Elastic scaling based on the Ray autoscaler and ACK autoscaler

Ray provides the Ray autoscaler, which allows you to dynamically adjust the computing resources of the Ray cluster based on workloads. Container Service for Kubernetes (ACK) also provides the ACK autoscaler to implement auto scaling. This component can automatically adjust the number of nodes based on the workloads in the cluster. The auto scaling feature based on the Ray autoscaler and ACK autoscaler completely leverages the elasticity capability of cloud computing and improves the efficiency and cost-effectiveness of computing resources.

Prerequisites

A Ray cluster is created based on ACK.
(Optional) You have learned how to submit a job in a Ray cluster. For more information, see Submit a Ray job.
The node auto scaling feature is enabled for the default node pool of the ACK cluster.

Run the following command to deploy a Ray cluster by using Helm in the ACK cluster:

helm uninstall ${RAY_CLUSTER_NAME} -n ${RAY_CLUSTER_NS}
helm install ${RAY_CLUSTER_NAME} aliyunhub/ack-ray-cluster -n ${RAY_CLUSTER_NS}

Run the following command to view the status of resources in the Ray cluster:

kubectl get pod -n ${RAY_CLUSTER_NS}
NAME                                           READY   STATUS     RESTARTS   AGE
myfirst-ray-cluster-head-kvvdf                 2/2     Running    0          22m

Run the following command to log on to the head node and view the cluster status:

Replace the value with the actual pod name of the Ray cluster.

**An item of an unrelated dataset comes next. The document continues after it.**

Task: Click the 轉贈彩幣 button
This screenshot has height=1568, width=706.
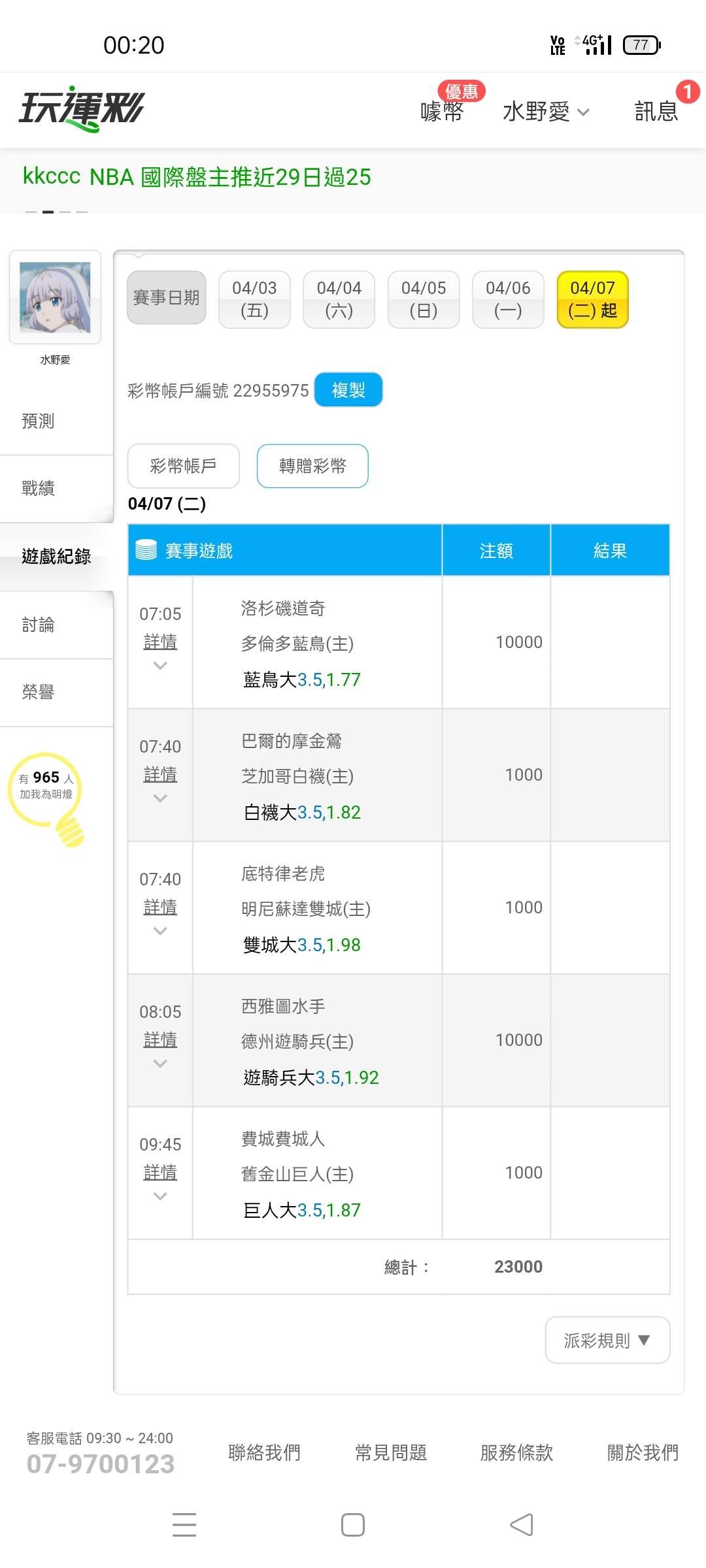Action: [x=312, y=466]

kubectl -n ${RAY_CLUSTER_NS} exec -it myfirst-ray-cluster-head-kvvdf -- bash
(base) ray@myfirst-ray-cluster-head-kvvdf:~$ ray status

Expected output:

======== Autoscaler status: 2024-01-25 00:00:19.879963 ========
Node status
---------------------------------------------------------------
Healthy:
 1 head-group
Pending:
 (no pending nodes)
Recent failures:
 (no failures)

Resources
---------------------------------------------------------------
Usage:
 0B/1.86GiB memory
 0B/452.00MiB object_store_memory

Demands:
 (no resource demands)

Submit and run the following jobs in the Ray cluster:
The following code starts 15 tasks, each of which requires one vCPU. By default, the value of --num-cpus for the head pod is 0, which means that task scheduling is not allowed. The CPU and memory of the worker pod are set to 1 vCPU and 1 GB by default. Therefore, the Ray cluster automatically creates 15 worker pods. Due to insufficient node resources in the ACK cluster, pods in the pending state automatically trigger the node auto scaling feature.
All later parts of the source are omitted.